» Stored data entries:
# # # # # # #

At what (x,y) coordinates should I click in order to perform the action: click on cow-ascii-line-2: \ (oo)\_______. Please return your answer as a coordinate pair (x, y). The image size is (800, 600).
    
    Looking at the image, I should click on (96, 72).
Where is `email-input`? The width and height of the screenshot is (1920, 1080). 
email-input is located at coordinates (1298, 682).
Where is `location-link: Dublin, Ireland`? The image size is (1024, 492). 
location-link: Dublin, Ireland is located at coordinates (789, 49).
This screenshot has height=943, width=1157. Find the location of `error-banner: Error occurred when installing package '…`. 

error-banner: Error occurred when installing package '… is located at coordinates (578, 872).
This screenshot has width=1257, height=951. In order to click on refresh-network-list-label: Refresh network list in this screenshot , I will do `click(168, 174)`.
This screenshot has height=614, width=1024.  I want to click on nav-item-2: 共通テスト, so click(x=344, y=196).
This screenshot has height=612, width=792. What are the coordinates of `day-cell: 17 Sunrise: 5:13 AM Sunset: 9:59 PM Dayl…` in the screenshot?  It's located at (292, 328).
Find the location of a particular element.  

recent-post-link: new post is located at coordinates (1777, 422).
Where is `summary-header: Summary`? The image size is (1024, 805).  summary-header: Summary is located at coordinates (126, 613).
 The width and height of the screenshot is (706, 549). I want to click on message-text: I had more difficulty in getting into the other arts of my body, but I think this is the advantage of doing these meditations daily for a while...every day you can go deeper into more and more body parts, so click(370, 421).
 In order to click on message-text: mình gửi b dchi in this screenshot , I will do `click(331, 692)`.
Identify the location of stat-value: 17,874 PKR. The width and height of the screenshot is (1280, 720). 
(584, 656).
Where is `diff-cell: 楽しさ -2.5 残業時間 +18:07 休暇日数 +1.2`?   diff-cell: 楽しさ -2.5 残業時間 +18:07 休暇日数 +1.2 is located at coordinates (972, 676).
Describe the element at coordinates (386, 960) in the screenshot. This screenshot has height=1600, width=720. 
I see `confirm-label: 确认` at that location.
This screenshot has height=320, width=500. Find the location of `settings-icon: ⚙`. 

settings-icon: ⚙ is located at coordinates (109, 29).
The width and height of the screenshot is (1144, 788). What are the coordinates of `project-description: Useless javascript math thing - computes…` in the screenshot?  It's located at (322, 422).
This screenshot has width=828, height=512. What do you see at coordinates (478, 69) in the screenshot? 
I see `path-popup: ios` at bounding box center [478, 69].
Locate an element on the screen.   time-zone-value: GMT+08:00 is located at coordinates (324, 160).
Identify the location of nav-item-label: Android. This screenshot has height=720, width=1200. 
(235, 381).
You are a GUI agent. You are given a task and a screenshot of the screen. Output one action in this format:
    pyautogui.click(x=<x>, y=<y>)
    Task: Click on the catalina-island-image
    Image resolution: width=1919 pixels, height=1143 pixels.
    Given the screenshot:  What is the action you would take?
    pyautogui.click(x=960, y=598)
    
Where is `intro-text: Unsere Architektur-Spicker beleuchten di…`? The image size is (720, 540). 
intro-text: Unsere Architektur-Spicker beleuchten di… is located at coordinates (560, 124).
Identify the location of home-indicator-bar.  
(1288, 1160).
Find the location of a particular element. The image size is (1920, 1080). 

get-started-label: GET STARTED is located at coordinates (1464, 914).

# # # # # # #

» JOB:
Turn every line of the records above into a Markdown table with two columns, "Row" for the row number and "Line" for the line itself, skipping any blank lines.

» RESPONSE TO THE EXERCISE:
| Row | Line |
|---|---|
| 1 | At what (x,y) coordinates should I click in order to perform the action: click on cow-ascii-line-2: \ (oo)\_______. Please return your answer as a coordinate pair (x, y). The image size is (800, 600). |
| 2 |     Looking at the image, I should click on (96, 72). |
| 3 | Where is `email-input`? The width and height of the screenshot is (1920, 1080).  |
| 4 | email-input is located at coordinates (1298, 682). |
| 5 | Where is `location-link: Dublin, Ireland`? The image size is (1024, 492).  |
| 6 | location-link: Dublin, Ireland is located at coordinates (789, 49). |
| 7 | This screenshot has height=943, width=1157. Find the location of `error-banner: Error occurred when installing package '…`.  |
| 8 | error-banner: Error occurred when installing package '… is located at coordinates (578, 872). |
| 9 | This screenshot has width=1257, height=951. In order to click on refresh-network-list-label: Refresh network list in this screenshot , I will do `click(168, 174)`. |
| 10 | This screenshot has height=614, width=1024.  I want to click on nav-item-2: 共通テスト, so click(x=344, y=196). |
| 11 | This screenshot has height=612, width=792. What are the coordinates of `day-cell: 17 Sunrise: 5:13 AM Sunset: 9:59 PM Dayl…` in the screenshot?  It's located at (292, 328). |
| 12 | Find the location of a particular element.   |
| 13 | recent-post-link: new post is located at coordinates (1777, 422). |
| 14 | Where is `summary-header: Summary`? The image size is (1024, 805).  summary-header: Summary is located at coordinates (126, 613). |
| 15 |  The width and height of the screenshot is (706, 549). I want to click on message-text: I had more difficulty in getting into the other arts of my body, but I think this is the advantage of doing these meditations daily for a while...every day you can go deeper into more and more body parts, so click(370, 421). |
| 16 |  In order to click on message-text: mình gửi b dchi in this screenshot , I will do `click(331, 692)`. |
| 17 | Identify the location of stat-value: 17,874 PKR. The width and height of the screenshot is (1280, 720).  |
| 18 | (584, 656). |
| 19 | Where is `diff-cell: 楽しさ -2.5 残業時間 +18:07 休暇日数 +1.2`?   diff-cell: 楽しさ -2.5 残業時間 +18:07 休暇日数 +1.2 is located at coordinates (972, 676). |
| 20 | Describe the element at coordinates (386, 960) in the screenshot. This screenshot has height=1600, width=720.  |
| 21 | I see `confirm-label: 确认` at that location. |
| 22 | This screenshot has height=320, width=500. Find the location of `settings-icon: ⚙`.  |
| 23 | settings-icon: ⚙ is located at coordinates (109, 29). |
| 24 | The width and height of the screenshot is (1144, 788). What are the coordinates of `project-description: Useless javascript math thing - computes…` in the screenshot?  It's located at (322, 422). |
| 25 | This screenshot has width=828, height=512. What do you see at coordinates (478, 69) in the screenshot?  |
| 26 | I see `path-popup: ios` at bounding box center [478, 69]. |
| 27 | Locate an element on the screen.   time-zone-value: GMT+08:00 is located at coordinates (324, 160). |
| 28 | Identify the location of nav-item-label: Android. This screenshot has height=720, width=1200.  |
| 29 | (235, 381). |
| 30 | You are a GUI agent. You are given a task and a screenshot of the screen. Output one action in this format: |
| 31 |     pyautogui.click(x=<x>, y=<y>) |
| 32 |     Task: Click on the catalina-island-image |
| 33 |     Image resolution: width=1919 pixels, height=1143 pixels. |
| 34 |     Given the screenshot:  What is the action you would take? |
| 35 |     pyautogui.click(x=960, y=598) |
| 36 | Where is `intro-text: Unsere Architektur-Spicker beleuchten di…`? The image size is (720, 540).  |
| 37 | intro-text: Unsere Architektur-Spicker beleuchten di… is located at coordinates (560, 124). |
| 38 | Identify the location of home-indicator-bar.   |
| 39 | (1288, 1160). |
| 40 | Find the location of a particular element. The image size is (1920, 1080).  |
| 41 | get-started-label: GET STARTED is located at coordinates (1464, 914). |